Les parties ayant été régulièrement averties du jour de l'audience.
La présidente de la formation de jugement a dispensé le rapporteur public, sur sa proposition, de prononcer des conclusions à l'audience.
Ont été entendus au cours de l'audience publique :
- le rapport de M. Marc Lavail Dellaporta, président assesseur,
- et les observations de Me A..., représentant M. C....
Considérant ce qui suit :
1. M. C..., ressortissant camerounais, né le 10 décembre 1997, a déclaré être entré en France le 12 septembre 2017. Le 21 novembre 2017, il a sollicité son admission au séjour au titre de l'asile qui a été refusée par décision de l'Office français de protection des réfugiés et des apatrides (OFPRA) du 18 avril 2018, et par décision de la Cour nationale du droit d'asile (CNDA) du 15 avril 2019. Par arrêté du 21 avril 2020, le préfet de la Seine-Maritime a refusé de lui délivrer le titre de séjour qu'il avait demandé sur le fondement des dispositions du 11° de l'article L. 313-11 du code de l'entrée et du séjour des étrangers et du droit d'asile, l'a obligé à quitter le territoire français dans un délai de soixante jours et a fixé le pays de destination. Par un jugement du 3 novembre 2020 le tribunal administratif de Rouen a annulé l'arrêté du 21 avril 2020, fait injonction au préfet de la Seine-Maritime, ou au préfet territorialement compétent, de délivrer à M. C... un titre de séjour " vie privée et familiale " dans le délai de deux mois à compter de la notification du présent jugement et rejeté le surplus des conclusions de la requête. Le préfet de la Seine-Maritime demande à la cour d'annuler ce jugement dans son intégralité.
Sur la régularité du jugement :
2. Si le préfet de la Seine-Maritime soutient que les premiers juges ont retenu à tort l'erreur manifeste d'appréciation qu'il aurait commise sur la situation de M. C... un tel moyen a trait au bien-fondé du jugement et non à sa régularité.
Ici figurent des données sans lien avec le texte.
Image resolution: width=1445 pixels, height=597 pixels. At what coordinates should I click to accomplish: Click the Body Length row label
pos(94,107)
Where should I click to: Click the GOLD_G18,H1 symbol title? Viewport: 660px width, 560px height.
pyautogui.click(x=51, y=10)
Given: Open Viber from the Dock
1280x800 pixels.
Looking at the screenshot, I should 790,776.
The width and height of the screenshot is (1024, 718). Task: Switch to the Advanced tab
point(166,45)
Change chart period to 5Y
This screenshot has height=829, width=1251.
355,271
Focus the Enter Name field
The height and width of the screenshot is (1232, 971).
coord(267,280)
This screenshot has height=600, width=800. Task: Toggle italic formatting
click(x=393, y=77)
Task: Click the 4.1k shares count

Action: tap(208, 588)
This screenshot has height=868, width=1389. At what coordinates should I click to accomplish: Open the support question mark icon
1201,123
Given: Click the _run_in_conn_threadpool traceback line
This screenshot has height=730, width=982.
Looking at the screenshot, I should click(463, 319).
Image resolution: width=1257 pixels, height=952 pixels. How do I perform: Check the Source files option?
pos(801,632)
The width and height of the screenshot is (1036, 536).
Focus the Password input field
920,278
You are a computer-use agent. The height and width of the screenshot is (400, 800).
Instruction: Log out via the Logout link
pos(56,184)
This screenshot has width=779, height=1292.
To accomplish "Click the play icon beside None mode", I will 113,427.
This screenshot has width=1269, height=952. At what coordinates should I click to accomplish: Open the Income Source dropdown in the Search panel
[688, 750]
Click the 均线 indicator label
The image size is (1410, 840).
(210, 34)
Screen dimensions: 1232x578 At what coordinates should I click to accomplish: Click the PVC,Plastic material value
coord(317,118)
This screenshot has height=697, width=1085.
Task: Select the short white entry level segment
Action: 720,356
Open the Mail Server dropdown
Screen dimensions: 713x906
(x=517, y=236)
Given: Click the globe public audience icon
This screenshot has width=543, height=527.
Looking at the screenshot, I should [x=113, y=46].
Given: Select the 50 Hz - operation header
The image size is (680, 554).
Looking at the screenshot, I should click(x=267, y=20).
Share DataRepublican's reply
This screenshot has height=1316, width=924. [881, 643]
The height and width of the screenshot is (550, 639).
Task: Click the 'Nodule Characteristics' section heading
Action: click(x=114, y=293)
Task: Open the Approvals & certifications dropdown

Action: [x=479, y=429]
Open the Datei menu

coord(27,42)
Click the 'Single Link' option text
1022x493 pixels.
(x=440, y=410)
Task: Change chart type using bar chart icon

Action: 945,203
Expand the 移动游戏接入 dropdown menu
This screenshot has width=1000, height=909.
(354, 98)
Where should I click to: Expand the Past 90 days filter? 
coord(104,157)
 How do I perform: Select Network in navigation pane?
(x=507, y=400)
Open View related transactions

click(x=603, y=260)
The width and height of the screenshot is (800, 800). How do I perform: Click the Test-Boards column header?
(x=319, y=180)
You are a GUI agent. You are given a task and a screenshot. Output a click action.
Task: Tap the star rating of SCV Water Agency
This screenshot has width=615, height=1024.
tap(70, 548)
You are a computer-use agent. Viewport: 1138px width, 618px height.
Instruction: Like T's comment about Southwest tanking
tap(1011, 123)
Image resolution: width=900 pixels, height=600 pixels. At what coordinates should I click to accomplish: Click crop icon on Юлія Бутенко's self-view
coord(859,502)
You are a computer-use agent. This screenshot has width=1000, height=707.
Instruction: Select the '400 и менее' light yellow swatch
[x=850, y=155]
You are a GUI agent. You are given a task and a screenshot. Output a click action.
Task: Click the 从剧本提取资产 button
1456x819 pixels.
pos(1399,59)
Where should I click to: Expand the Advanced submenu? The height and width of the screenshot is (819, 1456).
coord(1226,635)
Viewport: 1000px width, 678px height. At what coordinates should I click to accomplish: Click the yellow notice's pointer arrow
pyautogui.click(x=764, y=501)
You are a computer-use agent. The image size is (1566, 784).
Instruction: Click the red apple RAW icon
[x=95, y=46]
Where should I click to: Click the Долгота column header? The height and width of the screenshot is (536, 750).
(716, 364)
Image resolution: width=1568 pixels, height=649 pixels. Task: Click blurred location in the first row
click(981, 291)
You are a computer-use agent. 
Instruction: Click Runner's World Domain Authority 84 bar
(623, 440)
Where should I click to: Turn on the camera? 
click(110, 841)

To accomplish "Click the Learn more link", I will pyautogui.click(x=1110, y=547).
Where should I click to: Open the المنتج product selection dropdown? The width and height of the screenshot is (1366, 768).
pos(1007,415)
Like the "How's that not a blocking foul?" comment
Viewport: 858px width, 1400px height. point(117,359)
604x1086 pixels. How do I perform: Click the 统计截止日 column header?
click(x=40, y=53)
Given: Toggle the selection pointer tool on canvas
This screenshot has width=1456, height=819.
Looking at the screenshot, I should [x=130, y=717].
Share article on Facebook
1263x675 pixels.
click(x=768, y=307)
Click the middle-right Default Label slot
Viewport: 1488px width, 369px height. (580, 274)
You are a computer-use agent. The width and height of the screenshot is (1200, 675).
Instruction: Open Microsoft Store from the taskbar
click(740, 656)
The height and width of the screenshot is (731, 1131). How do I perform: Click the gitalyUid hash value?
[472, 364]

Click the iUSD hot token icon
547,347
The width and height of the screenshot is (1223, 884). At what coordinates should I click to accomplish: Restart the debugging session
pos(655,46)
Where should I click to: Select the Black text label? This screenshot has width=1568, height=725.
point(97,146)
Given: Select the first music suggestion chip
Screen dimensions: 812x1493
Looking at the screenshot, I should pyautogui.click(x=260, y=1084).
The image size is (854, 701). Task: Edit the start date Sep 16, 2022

Par suite, le moyen tiré de l'irrégularité du jugement doit être écarté.
Sur le moyen retenu par le tribunal :
3. Pour annuler l'arrêté du préfet de la Seine-Maritime, le tribunal administratif a considéré, compte tenu notamment des liens tissés sur le territoire national par M. C..., de ce qu'un couple lui permet de soigner la pathologie dont il souffre, que le préfet a commis une erreur manifeste d'appréciation sur la situation de l'intéressé et a ainsi entaché d'illégalité son arrêté de refus de titre de séjour.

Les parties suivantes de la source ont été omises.